目次
クールビル島にて -探検船で行く南極クルーズ-
氷河から崩れ落ちた氷塊は、南極の海のあちこちに浮いている。
クールビル島の海岸は静かな内湾に面しているので、氷塊が大量に流れ込み、内湾にぎっしり漂っていた。
このような場所は、アザラシにとって格好の休憩場所となるのだろう。
陽が最も高い正午は、アザラシの昼寝の時間であったようだ。
氷塊の上には、ウェッデルアザラシとカニクイアザラシが眠っている。
ウェッデルアザラシは縞々の模様が特徴で、カニクイアザラシは真っ白なのが特徴だ。
アザラシの昼寝を見ながら、ゾディアックボートは、さらに氷塊が密集する場所へ入り込んでいく。
ゾディアックボートは、約8人乗りのゴムボートに船外機を付けた機動力のあるボートだ。

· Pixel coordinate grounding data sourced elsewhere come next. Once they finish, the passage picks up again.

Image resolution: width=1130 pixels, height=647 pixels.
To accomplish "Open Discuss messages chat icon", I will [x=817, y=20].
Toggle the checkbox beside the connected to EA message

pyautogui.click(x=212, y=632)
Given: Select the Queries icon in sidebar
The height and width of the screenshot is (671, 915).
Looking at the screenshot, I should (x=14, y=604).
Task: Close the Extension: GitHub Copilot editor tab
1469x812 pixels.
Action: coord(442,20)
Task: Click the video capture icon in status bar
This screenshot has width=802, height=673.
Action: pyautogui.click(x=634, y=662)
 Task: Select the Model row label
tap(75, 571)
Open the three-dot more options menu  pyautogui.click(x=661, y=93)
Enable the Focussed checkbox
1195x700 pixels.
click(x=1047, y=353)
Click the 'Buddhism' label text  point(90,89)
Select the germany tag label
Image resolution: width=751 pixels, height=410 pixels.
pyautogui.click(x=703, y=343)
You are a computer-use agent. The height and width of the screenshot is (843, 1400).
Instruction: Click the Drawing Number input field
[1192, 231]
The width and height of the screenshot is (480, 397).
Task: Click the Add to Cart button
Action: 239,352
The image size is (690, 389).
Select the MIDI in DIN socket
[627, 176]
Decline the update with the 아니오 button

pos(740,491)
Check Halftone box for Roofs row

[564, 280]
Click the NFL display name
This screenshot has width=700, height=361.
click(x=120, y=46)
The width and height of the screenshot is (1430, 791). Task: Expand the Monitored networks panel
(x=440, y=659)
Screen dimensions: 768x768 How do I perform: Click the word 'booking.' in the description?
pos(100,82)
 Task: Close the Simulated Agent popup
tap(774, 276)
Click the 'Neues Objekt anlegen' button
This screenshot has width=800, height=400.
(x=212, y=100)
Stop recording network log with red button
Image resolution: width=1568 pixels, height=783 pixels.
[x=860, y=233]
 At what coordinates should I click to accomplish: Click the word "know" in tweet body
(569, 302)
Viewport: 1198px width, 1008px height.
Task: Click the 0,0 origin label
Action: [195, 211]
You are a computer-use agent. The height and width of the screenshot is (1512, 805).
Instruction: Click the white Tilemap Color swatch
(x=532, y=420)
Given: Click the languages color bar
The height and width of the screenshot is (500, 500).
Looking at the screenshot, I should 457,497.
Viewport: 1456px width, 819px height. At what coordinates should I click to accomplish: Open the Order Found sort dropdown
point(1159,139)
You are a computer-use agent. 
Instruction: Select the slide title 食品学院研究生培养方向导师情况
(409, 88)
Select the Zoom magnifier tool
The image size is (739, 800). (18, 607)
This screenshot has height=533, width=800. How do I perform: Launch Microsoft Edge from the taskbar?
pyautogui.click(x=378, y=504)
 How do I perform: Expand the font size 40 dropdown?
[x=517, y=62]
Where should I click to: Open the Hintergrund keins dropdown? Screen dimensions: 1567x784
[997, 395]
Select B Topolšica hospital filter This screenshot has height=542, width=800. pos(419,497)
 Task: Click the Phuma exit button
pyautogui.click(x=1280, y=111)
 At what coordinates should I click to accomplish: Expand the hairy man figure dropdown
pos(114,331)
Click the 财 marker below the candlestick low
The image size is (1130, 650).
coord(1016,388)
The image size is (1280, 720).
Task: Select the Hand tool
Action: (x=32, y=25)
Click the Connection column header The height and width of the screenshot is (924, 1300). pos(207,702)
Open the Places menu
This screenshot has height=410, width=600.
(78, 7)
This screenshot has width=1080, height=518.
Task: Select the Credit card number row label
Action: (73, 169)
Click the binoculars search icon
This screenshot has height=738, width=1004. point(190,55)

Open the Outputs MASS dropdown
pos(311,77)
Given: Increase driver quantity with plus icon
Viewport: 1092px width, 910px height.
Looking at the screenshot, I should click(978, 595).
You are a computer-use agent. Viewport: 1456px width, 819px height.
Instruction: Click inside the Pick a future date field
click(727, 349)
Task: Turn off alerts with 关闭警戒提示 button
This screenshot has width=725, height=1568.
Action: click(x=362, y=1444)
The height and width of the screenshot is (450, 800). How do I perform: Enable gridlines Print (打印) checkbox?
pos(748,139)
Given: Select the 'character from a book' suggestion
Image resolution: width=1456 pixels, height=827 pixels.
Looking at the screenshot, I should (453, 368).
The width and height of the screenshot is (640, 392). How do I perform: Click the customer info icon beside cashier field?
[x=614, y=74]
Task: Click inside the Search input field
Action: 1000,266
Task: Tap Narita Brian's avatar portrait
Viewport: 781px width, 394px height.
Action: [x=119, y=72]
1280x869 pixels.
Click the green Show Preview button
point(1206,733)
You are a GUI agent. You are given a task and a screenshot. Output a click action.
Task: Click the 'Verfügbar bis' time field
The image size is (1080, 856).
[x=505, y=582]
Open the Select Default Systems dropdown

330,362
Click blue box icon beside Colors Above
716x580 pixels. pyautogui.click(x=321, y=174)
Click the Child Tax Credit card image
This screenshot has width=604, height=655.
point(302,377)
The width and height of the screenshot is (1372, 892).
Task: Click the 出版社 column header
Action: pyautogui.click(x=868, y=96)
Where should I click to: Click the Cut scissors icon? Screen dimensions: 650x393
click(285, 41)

強化ゴムでできた船体は丈夫で、南極クルーズでは大陸の上陸に欠かすことのできない道具だ。
乗客がわずか100人ほどの探検船では、ゾディアックボートの機動力をうまく使い、午前・午後、たっぷりと外で遊ぶことになる。
正午の凪いだ内湾で、氷塊の間を縫うように進むと、グレイシャー・ブルーの見事な造形の数々が少しずつ見えて来た。
ゾディアックボートはさらに奥深く、氷塊の回廊の中へと静かに向かう。